This week’s verse from the Sermon on the Mount at Avalon was Matthew 5:6.
Blessed are those who hunger and thirst for righteousness, for they will be filled.
Mt. 5:6 (NIV2011)
Often when I read familiar verses like this, I just keep going. One way I force myself to stop and mediate on Scripture is to think about each word individually.
Blessed. Favored by God. I’ve walked through that word in a previous blog.
Are those who HUNGER…. Hunger. An image of starving children in a foreign country who even if they are filled with food for a few hours, have been hungry for so long that they are malnourished and missing the nutrients to grow. That’s severe hunger. A hunger that I have never felt.
And THIRST…. A person in the desert so desperate for water that they imagine it being there.

The words hunger and thirst have a definition in common: to have a strong desire. A synonym, perhaps with a bit more intensity of meaning, would be CRAVE. To crave is to desire eagerly, even to need or to require something. People who truly hunger or thirst crave. A hungry child craves good, filling, nutritious food. Their bodies require it. A dehydrated person in the desert craves good drinking water.
Favored by God are those who crave…. What do they crave? Righteousness. The Amplified Bible expands righteousness to a “right standing with God.” Do we crave that? There is so much more to righteousness in Scripture though. The New Living Translation replaces righteousness with justice. That is also true. In fact in the Old Testament, righteousness and justice are often paired together. Proverbs 8:20 says, “I walk in the way of righteousness, along the paths of justice.” The words here are a synonymous parallel, two phrases that mean similar things. Do we crave justice? True justice? That leads to other questions like where do we see the need for justice in our world. And if we crave justice, how do we help bring it about?
However, while both of those things are true, they don’t fit really well in this verse when we finish it: “…for they will be filled.” What does righteousness mean in this context?
Righteousness in Romans is the gift of God through faith in Jesus Christ. It is not by obeying the law that we receive righteousness, but by faith in Jesus, by desiring him. The Old Testament has a great word picture for being thirsty for righteousness and for the giver of that righteousness:

As the deer pants for streams of water, so my soul pants for you, my God. My soul thirsts for God, for the living God. When can I go and meet with God?”
Psalm 42:1-2
Jesus himself says in John 4 that he is the living water. Everyone who drinks the water he gives (himself) will never be thirsty again, unlike if we drink the water from the well sitting there. He talks about the same idea with bread in John 6. He is the bread of life that truly fills, unlike the physical bread that he gave the crowds the previous day. People who thirst and who hunger can find what will truly fill them in Jesus.
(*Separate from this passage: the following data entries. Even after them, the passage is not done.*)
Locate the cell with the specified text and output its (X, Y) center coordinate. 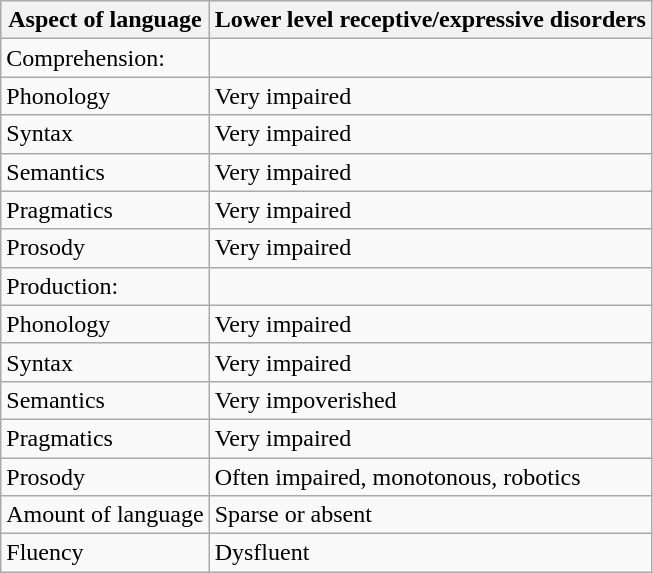
Often impaired, monotonous, robotics (430, 477)
Amount of language (105, 515)
Very impoverished (430, 400)
Lower level receptive/expressive disorders (430, 20)
Production: (105, 286)
Aspect of language (105, 20)
Comprehension: (105, 58)
Dysfluent (430, 553)
Fluency (105, 553)
Sparse or absent (430, 515)
Return the (X, Y) coordinate for the center point of the cell that contains the specified text.  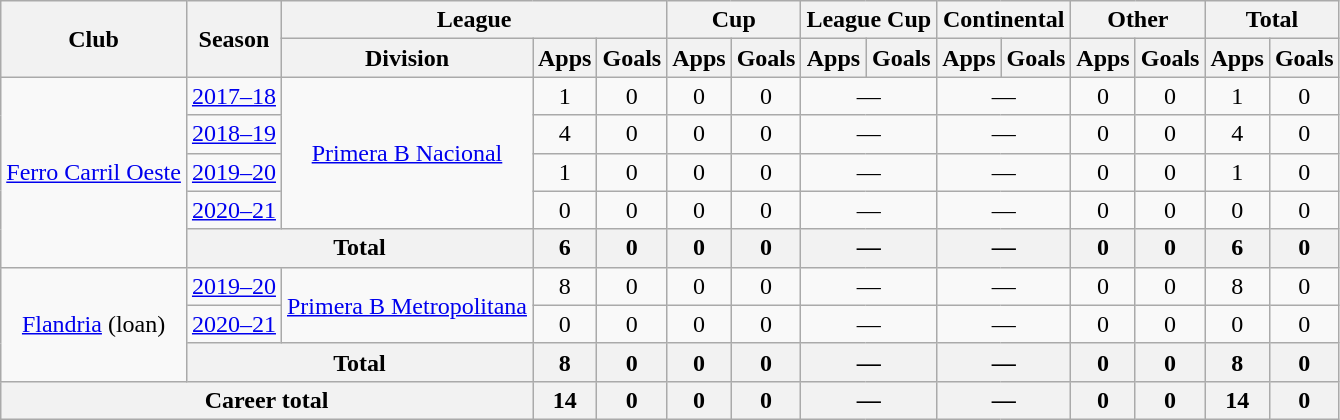
Primera B Metropolitana (406, 305)
Other (1138, 20)
Ferro Carril Oeste (94, 172)
Primera B Nacional (406, 153)
2018–19 (234, 134)
Cup (734, 20)
Season (234, 39)
2017–18 (234, 96)
League Cup (869, 20)
Continental (1004, 20)
League (474, 20)
Career total (267, 400)
Club (94, 39)
Flandria (loan) (94, 324)
Division (406, 58)
Determine the (X, Y) coordinate at the center of the cell enclosing the given text.  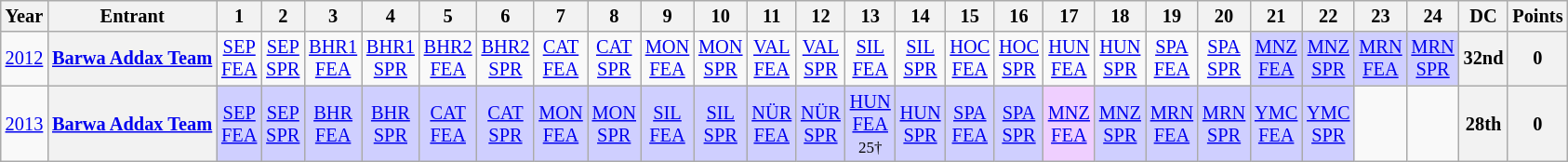
Points (1537, 16)
YMCFEA (1276, 124)
NÜRSPR (820, 124)
BHRSPR (391, 124)
20 (1224, 16)
2 (283, 16)
28th (1484, 124)
VALFEA (772, 59)
HOCSPR (1019, 59)
BHR1FEA (333, 59)
Entrant (132, 16)
3 (333, 16)
13 (870, 16)
5 (448, 16)
10 (720, 16)
HUNFEA25† (870, 124)
BHR2SPR (506, 59)
15 (969, 16)
8 (614, 16)
19 (1172, 16)
2013 (24, 124)
7 (560, 16)
VALSPR (820, 59)
6 (506, 16)
4 (391, 16)
HOCFEA (969, 59)
21 (1276, 16)
BHRFEA (333, 124)
11 (772, 16)
BHR1SPR (391, 59)
1 (239, 16)
24 (1433, 16)
22 (1328, 16)
17 (1070, 16)
2012 (24, 59)
BHR2FEA (448, 59)
DC (1484, 16)
14 (921, 16)
32nd (1484, 59)
23 (1380, 16)
HUNFEA (1070, 59)
16 (1019, 16)
18 (1120, 16)
12 (820, 16)
NÜRFEA (772, 124)
Year (24, 16)
YMCSPR (1328, 124)
9 (668, 16)
Scan for the cell matching the given text and deliver its (x, y) coordinate at center. 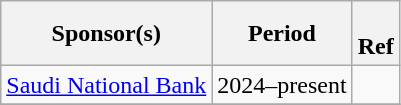
Saudi National Bank (106, 85)
Ref (376, 34)
Period (282, 34)
Sponsor(s) (106, 34)
2024–present (282, 85)
Extract the (X, Y) coordinate from the center of the cell holding the provided text.  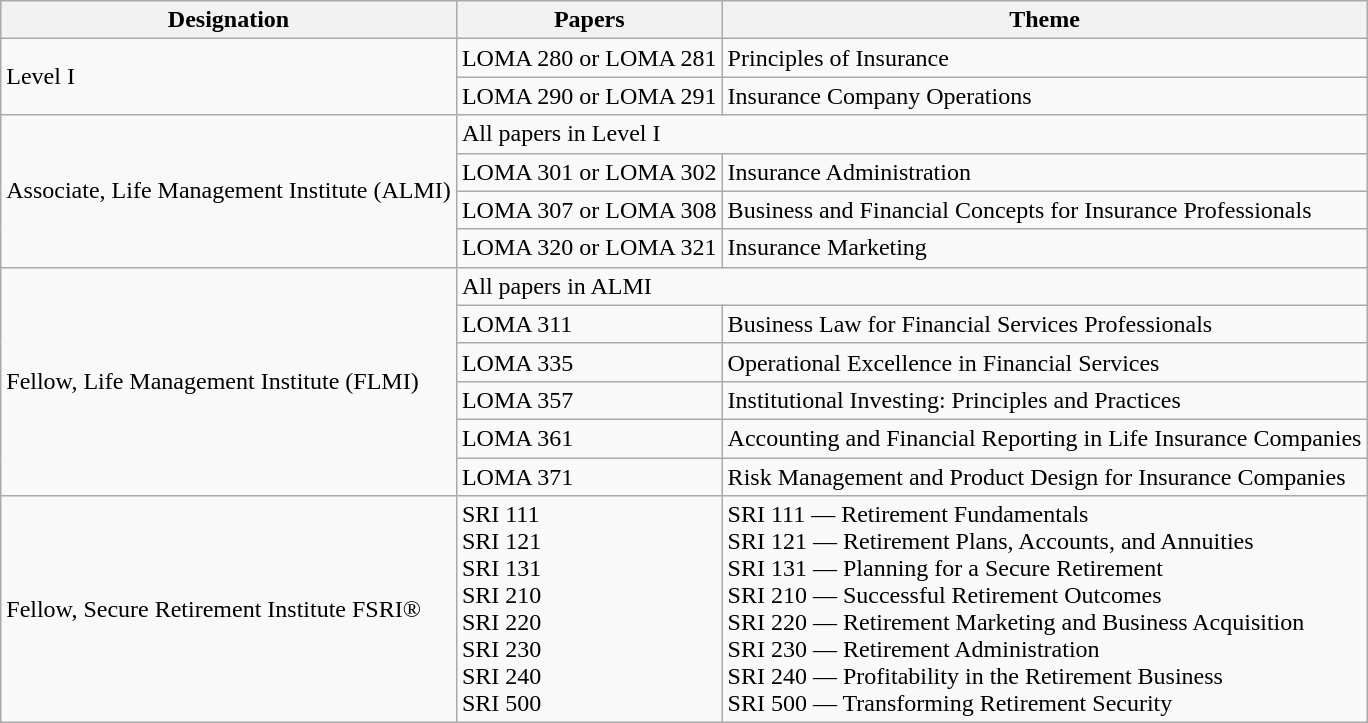
Fellow, Life Management Institute (FLMI) (229, 381)
Accounting and Financial Reporting in Life Insurance Companies (1044, 438)
LOMA 311 (589, 324)
Associate, Life Management Institute (ALMI) (229, 191)
Papers (589, 20)
Theme (1044, 20)
Insurance Company Operations (1044, 96)
Designation (229, 20)
LOMA 290 or LOMA 291 (589, 96)
LOMA 320 or LOMA 321 (589, 248)
LOMA 361 (589, 438)
LOMA 301 or LOMA 302 (589, 172)
LOMA 357 (589, 400)
Principles of Insurance (1044, 58)
LOMA 371 (589, 477)
Insurance Marketing (1044, 248)
LOMA 307 or LOMA 308 (589, 210)
Fellow, Secure Retirement Institute FSRI® (229, 610)
SRI 111SRI 121SRI 131SRI 210SRI 220SRI 230SRI 240SRI 500 (589, 610)
LOMA 335 (589, 362)
Institutional Investing: Principles and Practices (1044, 400)
Business Law for Financial Services Professionals (1044, 324)
All papers in Level I (912, 134)
Insurance Administration (1044, 172)
Operational Excellence in Financial Services (1044, 362)
Business and Financial Concepts for Insurance Professionals (1044, 210)
All papers in ALMI (912, 286)
Risk Management and Product Design for Insurance Companies (1044, 477)
Level I (229, 77)
LOMA 280 or LOMA 281 (589, 58)
From the cell containing the given text, extract its center point as [X, Y] coordinate. 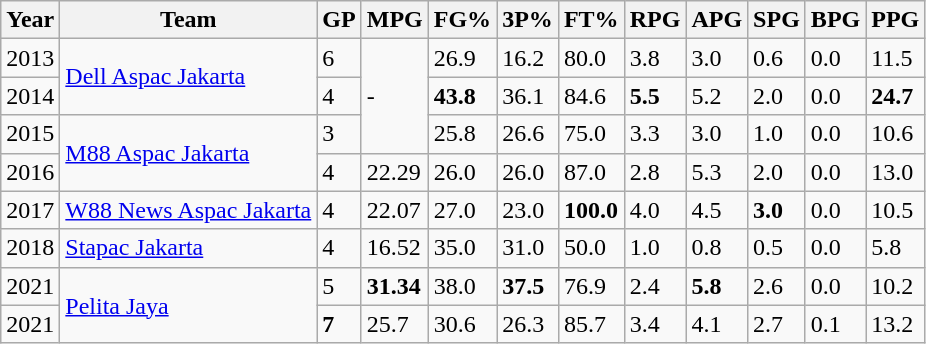
75.0 [591, 134]
35.0 [462, 248]
26.9 [462, 58]
13.2 [896, 324]
4.5 [717, 210]
38.0 [462, 286]
5.5 [655, 96]
5.3 [717, 172]
84.6 [591, 96]
5.2 [717, 96]
31.34 [394, 286]
BPG [835, 20]
Team [188, 20]
0.8 [717, 248]
3.3 [655, 134]
36.1 [528, 96]
4.0 [655, 210]
26.3 [528, 324]
25.8 [462, 134]
24.7 [896, 96]
4.1 [717, 324]
2013 [30, 58]
MPG [394, 20]
27.0 [462, 210]
22.07 [394, 210]
100.0 [591, 210]
Year [30, 20]
23.0 [528, 210]
7 [339, 324]
2.7 [777, 324]
2.6 [777, 286]
22.29 [394, 172]
3.8 [655, 58]
25.7 [394, 324]
Stapac Jakarta [188, 248]
80.0 [591, 58]
30.6 [462, 324]
W88 News Aspac Jakarta [188, 210]
16.52 [394, 248]
3 [339, 134]
2014 [30, 96]
26.6 [528, 134]
RPG [655, 20]
2017 [30, 210]
13.0 [896, 172]
2015 [30, 134]
2.4 [655, 286]
10.6 [896, 134]
5 [339, 286]
2018 [30, 248]
0.6 [777, 58]
87.0 [591, 172]
31.0 [528, 248]
11.5 [896, 58]
76.9 [591, 286]
43.8 [462, 96]
2.8 [655, 172]
Pelita Jaya [188, 305]
2016 [30, 172]
APG [717, 20]
10.5 [896, 210]
Dell Aspac Jakarta [188, 77]
M88 Aspac Jakarta [188, 153]
10.2 [896, 286]
3P% [528, 20]
50.0 [591, 248]
3.4 [655, 324]
GP [339, 20]
FG% [462, 20]
FT% [591, 20]
PPG [896, 20]
37.5 [528, 286]
0.1 [835, 324]
16.2 [528, 58]
0.5 [777, 248]
6 [339, 58]
- [394, 96]
85.7 [591, 324]
SPG [777, 20]
Find where the given text appears and provide that cell's center as [x, y] coordinate. 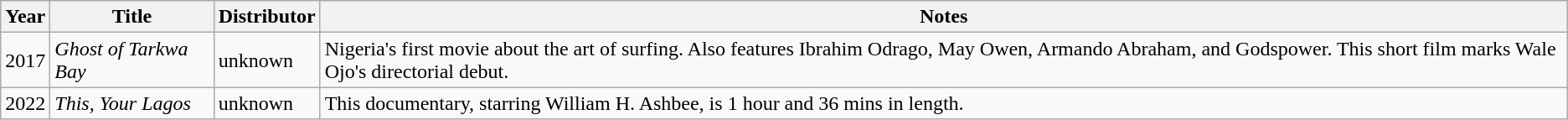
This, Your Lagos [132, 103]
2022 [25, 103]
Year [25, 17]
2017 [25, 60]
Ghost of Tarkwa Bay [132, 60]
This documentary, starring William H. Ashbee, is 1 hour and 36 mins in length. [943, 103]
Notes [943, 17]
Distributor [266, 17]
Title [132, 17]
Return the (X, Y) coordinate for the center point of the cell that contains the specified text.  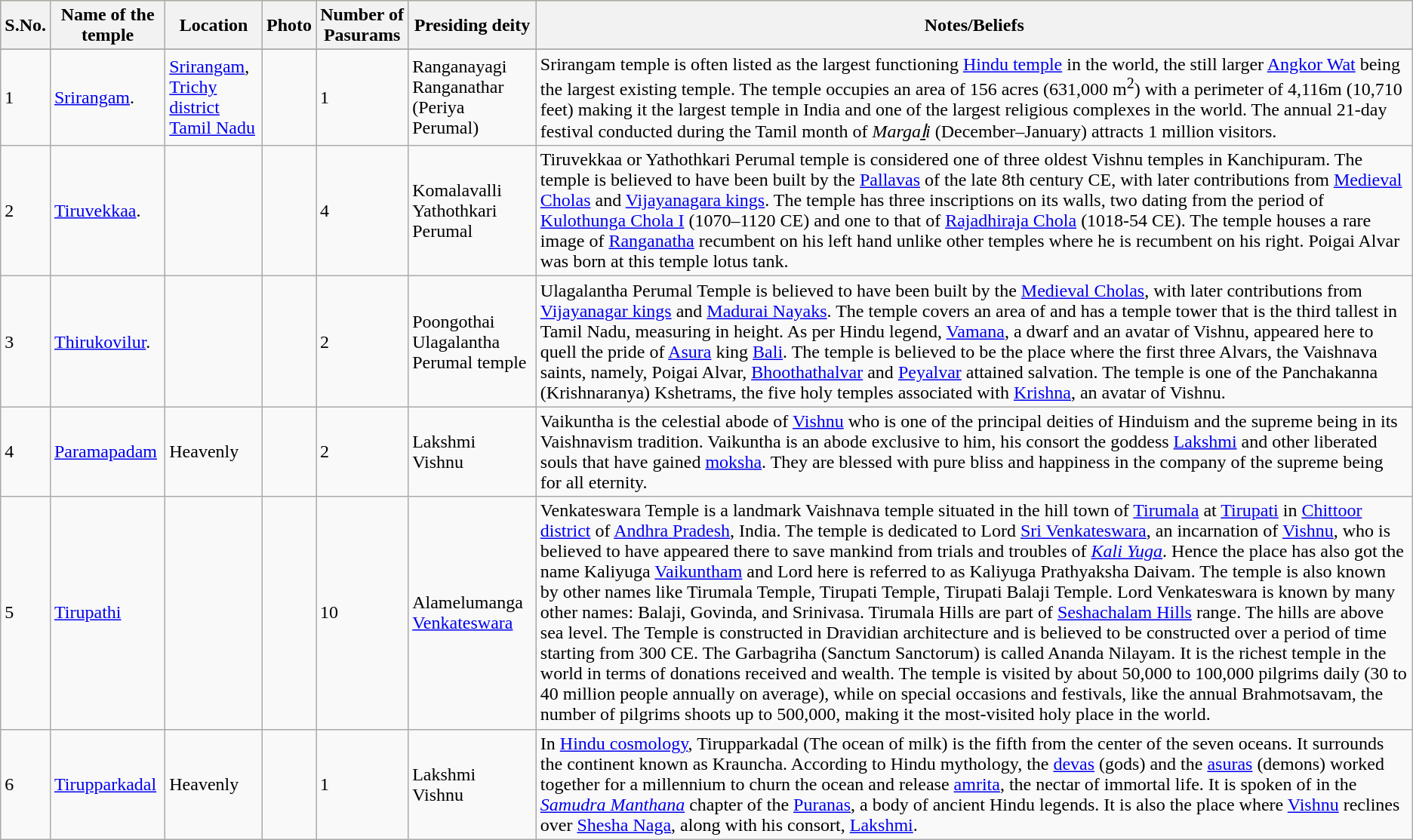
Tirupathi (107, 613)
3 (26, 341)
Ranganayagi Ranganathar (Periya Perumal) (473, 98)
6 (26, 784)
Srirangam. (107, 98)
KomalavalliYathothkari Perumal (473, 211)
5 (26, 613)
Location (214, 26)
Number of Pasurams (362, 26)
10 (362, 613)
Notes/Beliefs (974, 26)
Photo (290, 26)
AlamelumangaVenkateswara (473, 613)
Paramapadam (107, 451)
Srirangam, Trichy districtTamil Nadu (214, 98)
Presiding deity (473, 26)
Thirukovilur. (107, 341)
S.No. (26, 26)
Poongothai Ulagalantha Perumal temple (473, 341)
Tirupparkadal (107, 784)
Name of the temple (107, 26)
Tiruvekkaa. (107, 211)
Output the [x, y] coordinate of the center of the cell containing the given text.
Do we crave Jesus? Do we crave his righteousness?
Matthew 5:6 says that when we crave righteousness we will be filled. Who does the filling? God. With what or whom are we filled? I could argue that we are filled with the Holy Spirit. It is the work of the Trinity that when we crave righteousness, which is a gift of God and comes through faith in Jesus Christ, we are filled with the Spirit of God.
This is all in contrast to what the world offers. KPaul did a great job of pointing to some of the things that the world says will satisfy our cravings on Sunday morning. Then I watched the Super Bowl Sunday night and saw a bunch of ads that displayed worldly cravings as well. But there was one ad that did a great job of showing what unfilled and filled looks like. It was the 3D Doritos™ commercial. Matthew McConaughey spends most of the commercial walking around as a full-size flat Matthew. Like a cardboard cut-out of himself. People look at him strangely, but he continues to do his thing as flat Matthew, even driving a car. He climbs into a vending machine and opens a bag of 3D Doritos™. When he eats one, he becomes a three-dimensional Matthew again. Except he is stuck in a vending machine. It’s a funny commercial.
Change the image. What if we are walking around empty? We are flat versions of ourselves. Cardboard cut-outs. Until we eat of the bread and drink of the water that Jesus offers us. We partake of him. Of the life he offers. And we are filled. Hopefully we don’t stay stuck in the vending machine of church, but we leave and share who has filled us with other people who truly need to be filled.
Matthew 5:6 says that God favors those who crave Him and His righteousness and He will fill them. They will have life. Abundant life is how John describes it. Isaiah makes a similar invitation:
Come, all you who are thirsty, come to the waters;
Isaiah 55:1-3a
and you who have no money, come, buy and eat.
Come, buy wine and milk without money and without cost.
Why spend money on what is not bread and your labor on what does not satisfy?
Listen, listen to me and eat what is good, and you will delight in the richest of fare.
Give ear and come to me; listen, that you may live.
I pray that you will crave God and his word this week because that’s a craving that He is waiting to satisfy.